As a single propriator business person, had Blue Cross Blue Shield for $20.00 per month, which paid ALL HOSPITAL COSTS for the thyroid surgery I needed in 1982, except for the phone in my room...the surgeons bill was $600. as I recall my responsibility. I lost my insurance 2 years later due to a personal problem, upheaval in my life, couldn't afford the re-up.................26 years later that prexisting problem has cost $000. medical treatment, just regular Dr.s visits and an occasional TSH test ( which have now been proven wrong anyhow!)
When I did a VISTA stint I had Congressional insurance ( sweet) and had bone density, colesterol,blood sugar, etc. tests.
Then I was old enough for MEdicare..& Mainecare ( pretty good)
I just received my Medicare 2008 book, 117, full color glossy pages that weighs 1, ONE pound!
But they wouldn't pay my $149.00 pap/gyn last year!
STOOOOPID!
04:25 PM on 11/26/2007
I have been freelancing for a decade and health care only gets more expensive as benefits decline.

Each year brings a new plan that the insurance companies funnel people into by making other options too pricey.
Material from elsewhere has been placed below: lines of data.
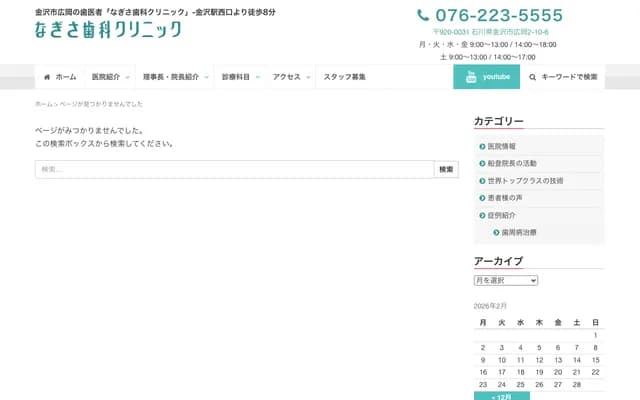Click the phone icon beside 076-223-5555
The image size is (640, 400).
424,15
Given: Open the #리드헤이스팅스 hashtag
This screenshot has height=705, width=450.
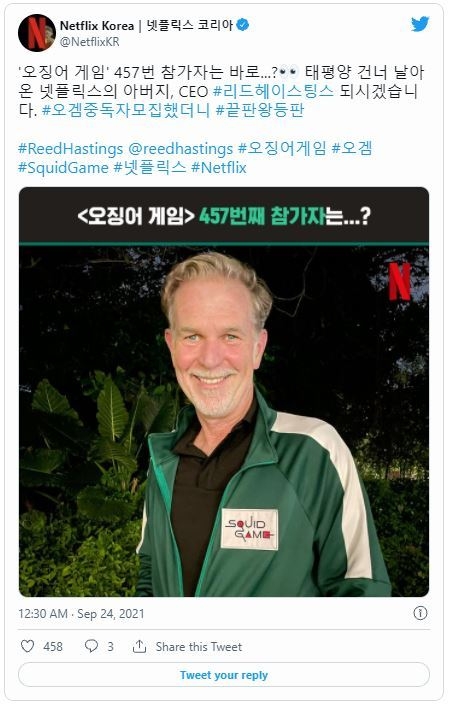Looking at the screenshot, I should tap(273, 91).
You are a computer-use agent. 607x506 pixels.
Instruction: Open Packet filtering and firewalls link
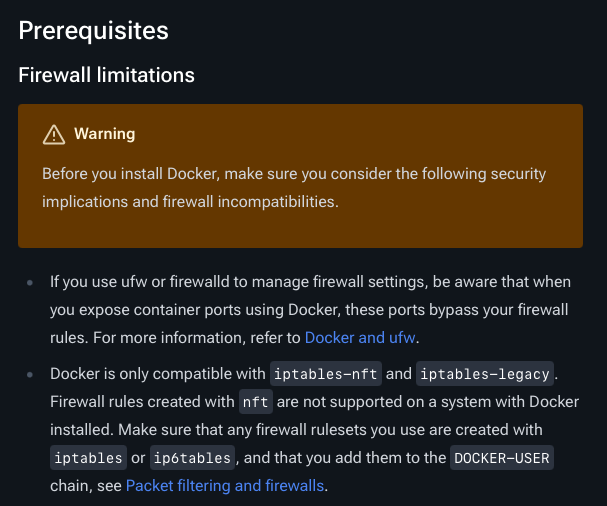[x=225, y=485]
The HSA plans with large, upfront deductibles are all the rage at the moment. The monthly premiums associated with the plan is almost as costly as my HMO plan two years ago.

Nothing ventured, nothing saved.

And god forbid, if you have some sort of chronic afflication: I don't think anyone would even insure me if I had to switch companies. I'm too afraid to even look into another plan based on what my healthcare broker tells me. I pay more for a self-insured business group of one just so I can't be dropped.

But it's just a matter of time.

I'd just like to say for all of his elfin ways, I believe Dennis Kucinich seriously has a great health plan that mandates health care as a moral obligation.
HUFFPOST SUPER USER
Jennifer
Author, Futurist, Educator.
01:10 PM on 11/26/2007
Agree completely. We need Universal coverage as a right, not 'mandatory insurance' as a privilege. Health 'Insurance' is bleeding this country's population dry, and stifling innovation and entrepreneurialism. We need something that promotes health and financial security for our country, and not gross corporate profits.
10:33 AM on 11/26/2007
Thanks for speaking out on this important issue.Being self employed can be a really lonely place sometimes. As a freelancer living in massachusetts I had been without any health insurance coverage for over ten years.Until the commonwealth choice health plan was initiated this july there were no affordable options me. The Massachusetts plan is far from perfect but I think it is a good start. It at least gives freelancers like me a small amount of peace of mind that we won't be completely wiped out by an injury or hospital stay. You also cannot be turned down for a preexisting condition which is something that keeps alot of people permantly uninsured. The downside of the plans are that all of the most affordable plans still have a $2000 - $5000 deductable and having RX coverage is extra $$ I am heartened as well that health insurance seems to be back on the national agenda however I am worried that it will fade like every other important issue after the elections ,or some token gesture will be made but nothing will really change. Remember the Bush health care savings accounts , what a joke , they are more or less tax shelters for people who could already afford coverage.Billions are being spent on "The war on Terror" however there is a certain terror when you don't have health insurance that is not being addressed in this country, the only thing that will change that is to keep this issue on the front burner of the american consciousness.thanks again for doing your part with this article.
09:45 AM on 11/26/2007
Not to mention "universal housing" and "universal transportation" and "universal food".